THE PROBLEM: Print every entry exactly once more, omitting each picture.
Start of EXERCISE MATERIAL
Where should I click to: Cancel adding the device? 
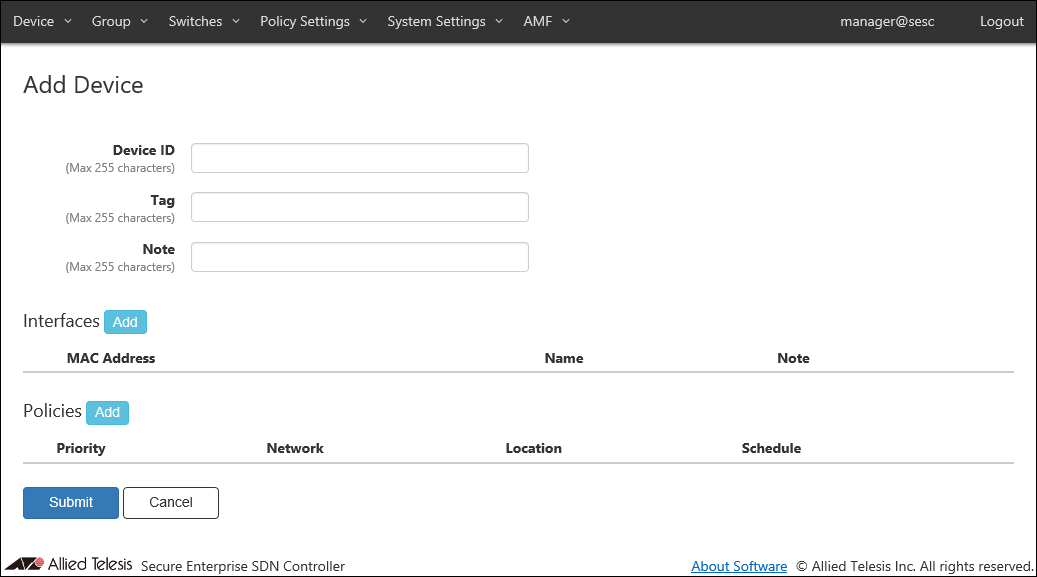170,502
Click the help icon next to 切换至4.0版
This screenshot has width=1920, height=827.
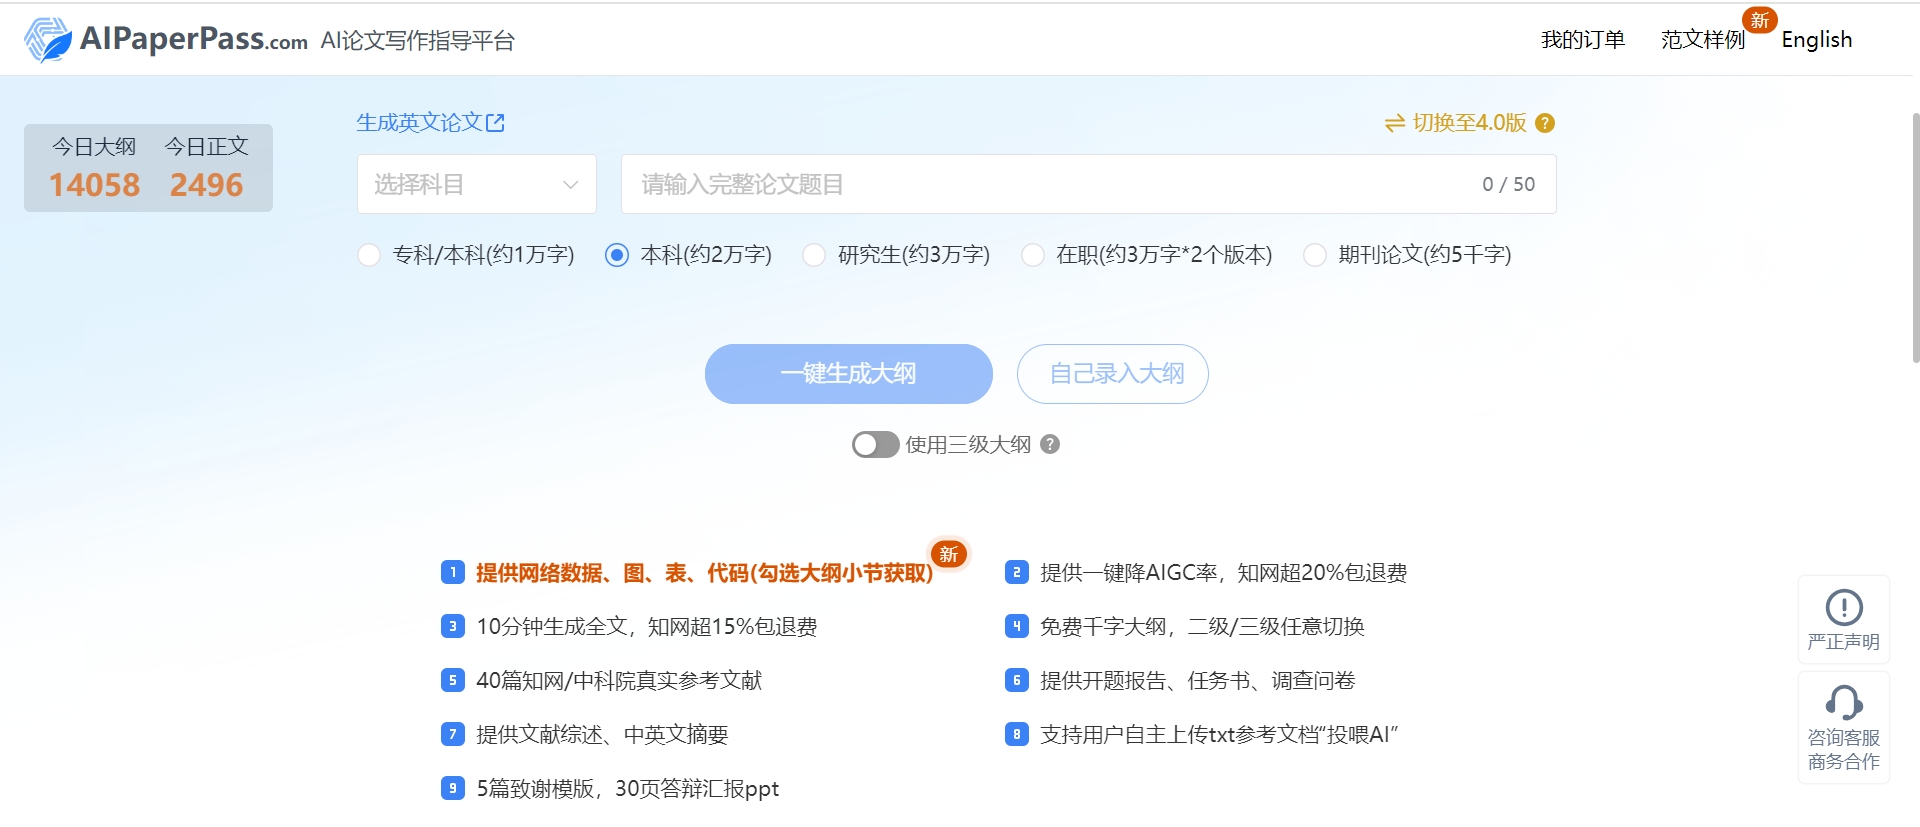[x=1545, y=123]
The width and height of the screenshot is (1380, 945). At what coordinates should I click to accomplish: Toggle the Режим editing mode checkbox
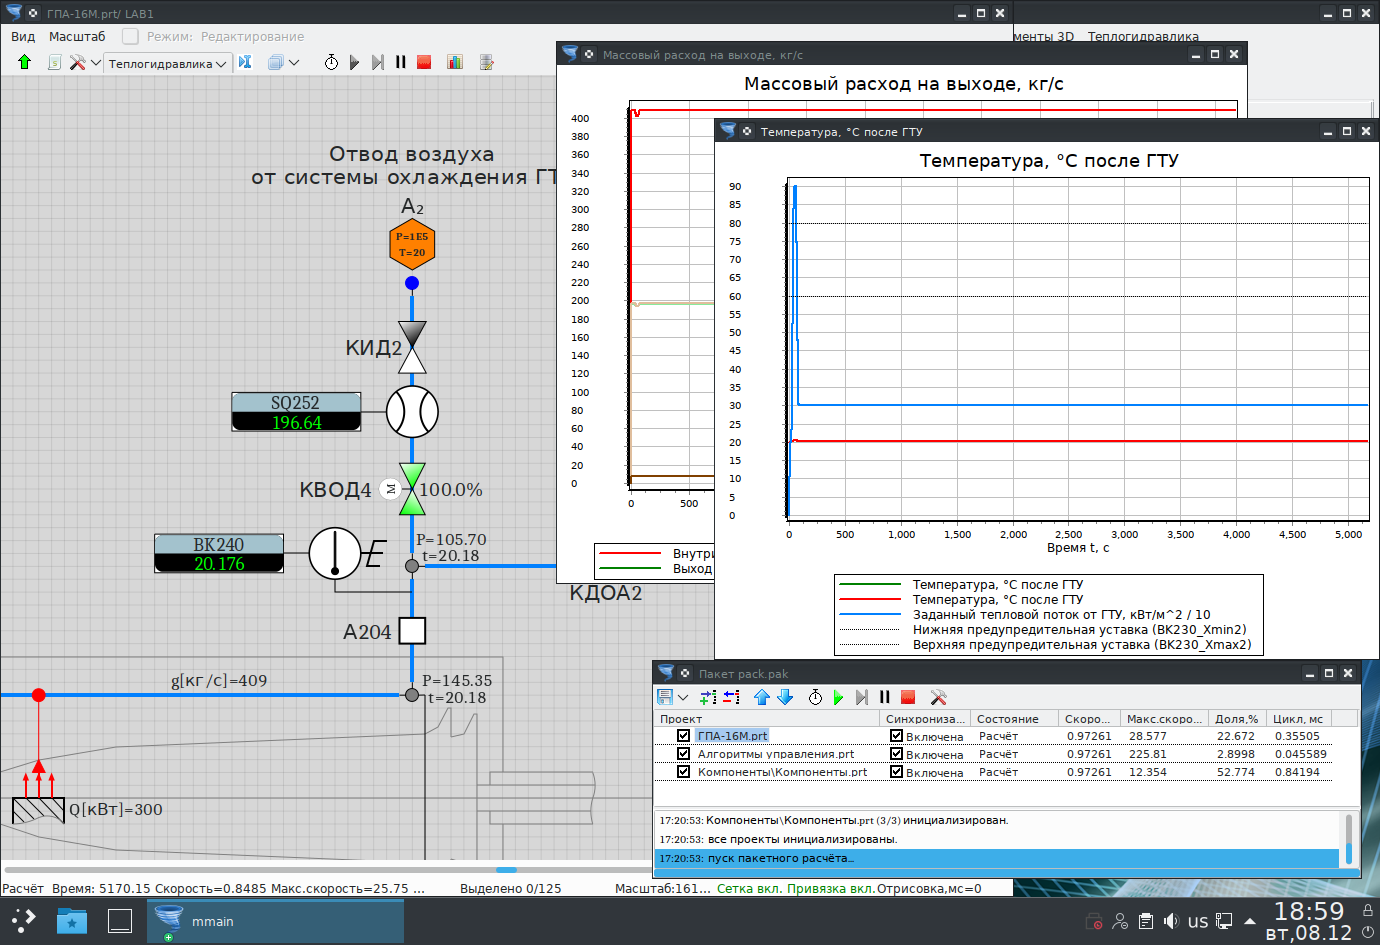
End of EXERCISE MATERIAL
ANSWER BOX:
Where should I click to: Cancel adding the device? 
170,502
Click the help icon next to 切换至4.0版
This screenshot has width=1920, height=827.
[x=1545, y=123]
The width and height of the screenshot is (1380, 945). At what coordinates should I click to accomplish: Toggle the Режим editing mode checkbox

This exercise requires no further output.